Some American colleges and universities helped out by waiving tuition payments and giving the Chinese part-time jobs and loans, but the scope of the problem required federal intervention. After 1949, the United States allocated emergency funds for Chinese foreign students, whether or not they intended to return to mainland China. In total, between 1949 and 1955, the government appropriated slightly more than $8 million to help the stranded students complete their degrees in the United States.

During this time, many of these stranded scholars resolved to build new lives for themselves in the United States. Some decided to work for their doctorates, if only to remain full-time students and avoid cancellation of their visas. Those who already held a Ph.D. took research positions as visiting scholars at various institutions.
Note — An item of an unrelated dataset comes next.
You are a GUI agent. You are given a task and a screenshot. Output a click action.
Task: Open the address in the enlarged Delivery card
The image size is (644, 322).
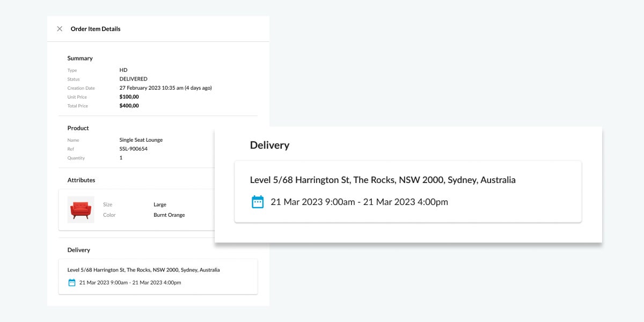point(383,180)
As it turned out, their timing was fortunate: they had obtained their credentials just before American universities began a rapid expansion. The arms race between the United States and the Soviet Union brought massive U.S. government investment in science and technology, which led to new academic departments in those fields at many universities. At the same time, World War II veterans, eager to get their degrees on the GI Bill, were filling college classrooms, necessitating the hiring of new professors. With universities scrambling to find qualified faculty, and with a shortage of existing Ph.D.s in the United States, foreign Chinese intellectuals soon became hot commodities in the academic market.

When the government of the world’s most populous country is ousted and replaced by a radically different form of government, the reverberations are felt around the world. As China became a second Communist world power, few groups were more sensitive to the aftershocks than the ethnic Chinese in the United States.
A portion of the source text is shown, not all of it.